One such organisation of this kind is the TRA – Tyre Recovery Association. It encourages tyre retailers to partake in a tyre recovery process involving recycling of old rubber into several high-demand products.
These products include floorings, carpet underlay, playground equipment and surfaces, sports pitches, athletic tracks and fuel for kilns. Moreover, advanced technologies can be employed for using old tyre crumbs as building material or to build quieter road surfaces.
Hall concludes that legal and safe disposal of tyres ensures smooth business operations for businesses in tyre and motor industries, as well as long-term safety for the environment.
Most reputable tyre fitting operations in the UK charge a recycling fee. Some smaller fitters hide the fee in their prices. Fees charges vary from outlet to outlet, chain to chain, but they are declared in most outlets, or on the invoices the customer gets. Check the next time you buy tyres from a chain store. Or ask at an independent what they do with their waste tyres.
The reputable tyre collection companies, such as Niramax, Vellco etc.. charge 31-35p per car tyre collected ( You can confirm by calling them).
This is a huge area of concern as the way the fees are collected and the UK tyre recovery sector is funded, there is no money available to fund research or raise market awareness of tyre issues. The free market does have its downsides. By compare Portugal, Spain, France Italy, for example, have tyre recycling bodies that have access to considerable funds to manage the waste tyre industry. South Africa has virtually nationalised the sector and all rubber sold in country has a waste levy, which goes to REDISA to fund recycling and build new industries based on tyre recycling.

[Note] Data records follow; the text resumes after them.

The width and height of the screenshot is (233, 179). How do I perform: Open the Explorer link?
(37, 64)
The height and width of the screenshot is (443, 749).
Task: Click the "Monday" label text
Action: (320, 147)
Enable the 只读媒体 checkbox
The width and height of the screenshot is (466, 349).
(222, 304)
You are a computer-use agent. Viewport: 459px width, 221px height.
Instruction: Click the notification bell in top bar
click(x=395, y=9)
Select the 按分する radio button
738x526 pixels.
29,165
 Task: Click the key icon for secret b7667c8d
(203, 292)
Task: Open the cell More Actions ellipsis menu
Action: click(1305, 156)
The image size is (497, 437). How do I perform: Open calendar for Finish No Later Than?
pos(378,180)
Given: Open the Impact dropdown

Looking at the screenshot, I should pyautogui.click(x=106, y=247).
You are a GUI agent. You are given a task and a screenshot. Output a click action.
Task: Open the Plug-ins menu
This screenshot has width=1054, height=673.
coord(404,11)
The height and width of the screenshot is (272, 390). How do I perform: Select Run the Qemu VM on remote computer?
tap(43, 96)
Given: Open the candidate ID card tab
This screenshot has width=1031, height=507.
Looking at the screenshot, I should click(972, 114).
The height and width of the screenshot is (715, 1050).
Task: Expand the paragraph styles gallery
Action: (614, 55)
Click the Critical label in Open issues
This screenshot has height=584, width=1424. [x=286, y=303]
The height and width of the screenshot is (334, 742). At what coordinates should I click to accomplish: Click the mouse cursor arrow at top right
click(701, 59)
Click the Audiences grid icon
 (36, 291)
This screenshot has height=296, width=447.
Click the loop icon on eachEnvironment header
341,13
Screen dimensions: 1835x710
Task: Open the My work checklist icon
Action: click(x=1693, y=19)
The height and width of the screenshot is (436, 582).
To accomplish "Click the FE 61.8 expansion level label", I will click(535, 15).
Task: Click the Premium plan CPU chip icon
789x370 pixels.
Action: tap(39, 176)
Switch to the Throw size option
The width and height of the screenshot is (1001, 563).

Of course the National Tyre Dealers Association (NTDA) have a different side of the story, but ultimately, they charge a fee and make a profit from tyre disposal, even legal tyre disposal.
It is good that the blog raised awareness, but to say that tyres are expensive for the retailer to dispose of is, at best, questionable. You need to understand how the waste tyre industry works to appreciate why it works. Ultimately tyres ARE expensive to dispose of, but people all along the chain from the retailer to the end consumer all get paid to take them in.
Customer pays the retailer, retailer pays the collector, collector pays the processor, processor makes a profit from the sale of the end goods, or the use of tyres as fuel in cement kilns – Cement Kilns charge a “Gate fee” to take in waste tyres – it varies from about £35 – £60 per tonne. They pay , I don’t know today’s prices, but about £75 a tonne to burn oil or coal. If they substitute tyre derived fuel for fossil fuel they have an advantage of between £110 and £135 per tonne in fuel savings. The cement kilns in the UK use about 50,000 tonnes per annum, that’s a huge energy cost saving, it is also the equivalent of every waste tyre in Scotland being disposed off by one route every year. All along the supply chain people make money if they run their businesses efficiently.
I said tyres are expensive to dispose of… a tyre shredder, a good one, will have a ticket price of about £250,000, and a set of blades and wear parts to keep it running will cost £80,000 every time they need revewed. However, that does not mean there is no money to be made.